Necropolítica e Crise pandêmica: riscos e possibilidades - Rubens R. R. Casara

Crise pandêmica e racionalidade neoliberal
A crise global, sanitária, ética e social provocada pelo Covid-19 em 2020 revelou as consequências das políticas econômicas neoliberais das décadas anteriores sobre os corpos vivos. A opção política e ideológica por processos de privatização e desmantelamento dos sistemas nacionais de cuidado e atenção à saúde produziu mortes e potencializou o sofrimento da população. A vinculação entre o neoliberalismo e a necropolítica tornou-se ainda mais evidente, uma vez que a satisfação dos detentores do poder econômico passa a exigir cálculos de interesse levam tanto à naturalização do ato de matar quanto à omissão de deixar morrer.


Para assegurar a acumulação do capital, a potencialização dos lucros ou a obtenção de vantagens pessoais, autoriza-se a morte e o sofrimento de parcela da população.
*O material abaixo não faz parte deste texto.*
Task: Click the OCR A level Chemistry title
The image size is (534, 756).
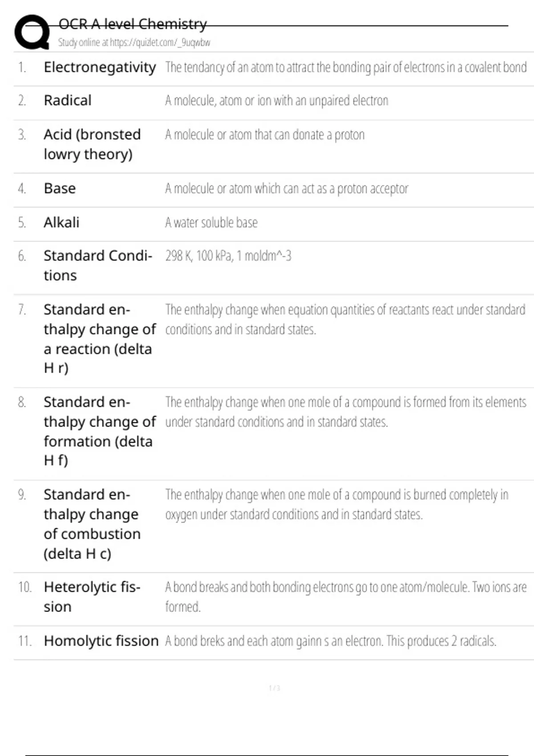Action: point(133,24)
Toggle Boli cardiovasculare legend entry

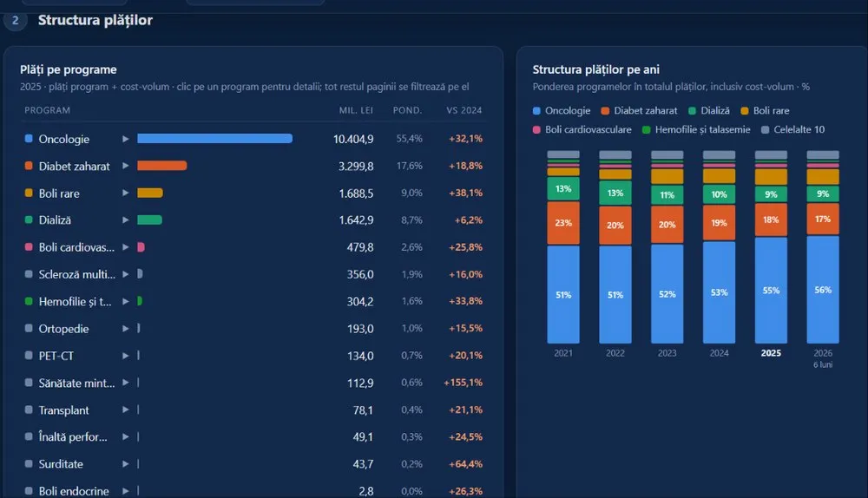tap(582, 129)
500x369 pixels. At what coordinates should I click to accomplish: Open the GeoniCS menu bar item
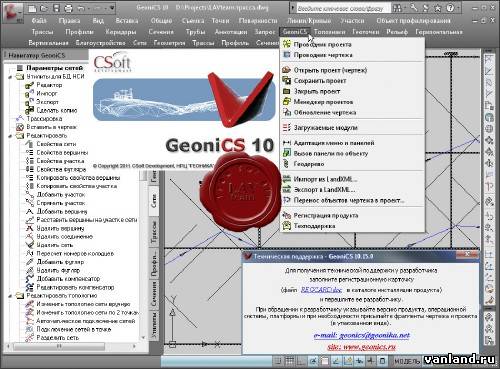(x=294, y=32)
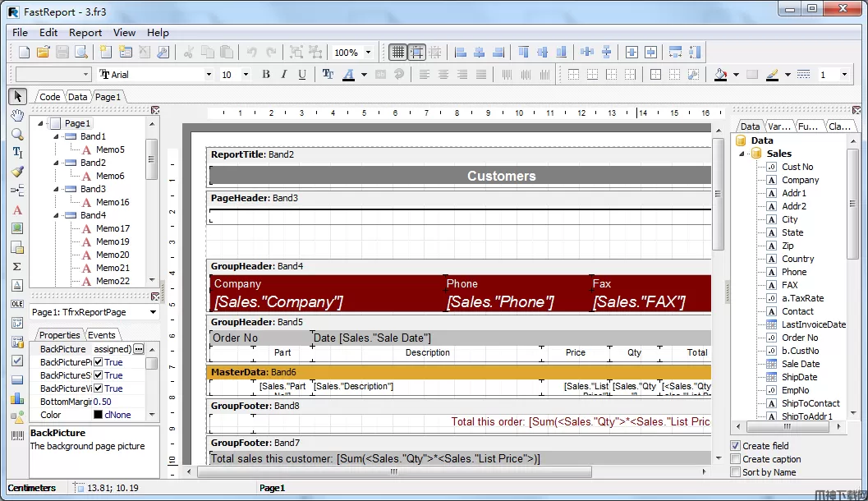Uncheck the Create field checkbox

(736, 446)
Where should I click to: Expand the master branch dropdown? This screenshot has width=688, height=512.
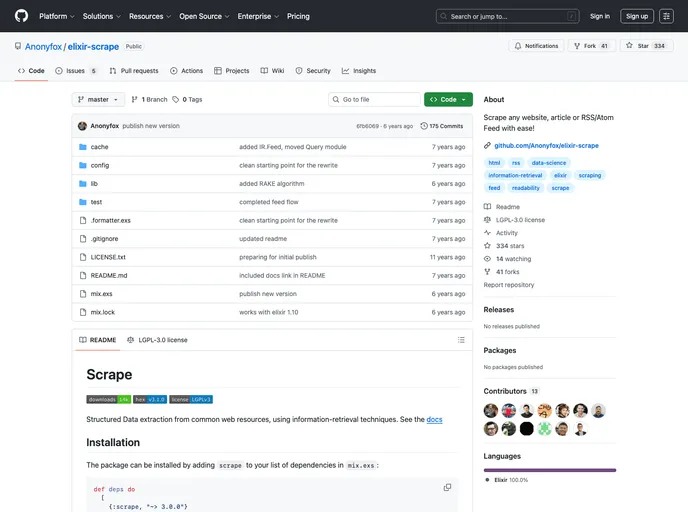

No Brasil, em que a racionalidade neoliberal (esse modo de compreender e atuar no mundo que faz de tudo e de todos objeto negociáveis a partir de cálculos de interesse que visam exclusivamente o lucro ou a obtenção de vantagens pessoais recorrendo à imagem da empresa e/ou à norma da concorrência) encontra-se com a tradição autoritária (crença no uso da força, ódio ao saber, criação de inimigos imaginários, pensamento rígido, pseudo-consevadorismo, etc.) e com o populismo de direita (manipulação do medo e do ressentimento com o objetivo de criar divisões na sociedade e justificar a perseguição aos inimigos políticos), os efeitos da crise pandêmica foram sentidos de forma ainda mais intensa, com a explosão do número de mortes (diga-se: evitáveis), experiências macabras (como as ocorridas no Estado do Amazonas na tentativa de alcançar a “imunidade de rebanho”) e a opção política pelo extermínio de parcela da população de norte a sul do país.

Pandemia e necropolítica
Esse modo hegemônico de compreender e de atuar no mundo (a “racionalidade neoliberal”) passa necessariamente por decisões que relativizam direitos, inclusive o direito à vida digna. Mais do que uma teoria econômica ou um modo de governar o estado, o neoliberalismo se tornou um modo de governar as pessoas: dos grandes empresários ao trabalhador precarizado (que também se percebe como um empresário-de-si e trata os outros como concorrentes a serem vencidos ou inimigos a serem neutralizados), os indivíduos passam a decidir o que fazer através de cálculos que desconsideram valores, regras e princípios inegociáveis. Porém, grande parte da população permanece sem compreender a relação entre esse modo de pensar, o crescimento do número de mortos e as opções políticas condicionadas pelo neoliberalismo. Isso porque foi construída uma espécie de "véu" sobre os mecanismos de sociabilidade, de produção e de reprodução do capital (e da vida), bem como sobre as opções políticas neoliberais, que passaram a ser vistos como naturais e inevitáveis.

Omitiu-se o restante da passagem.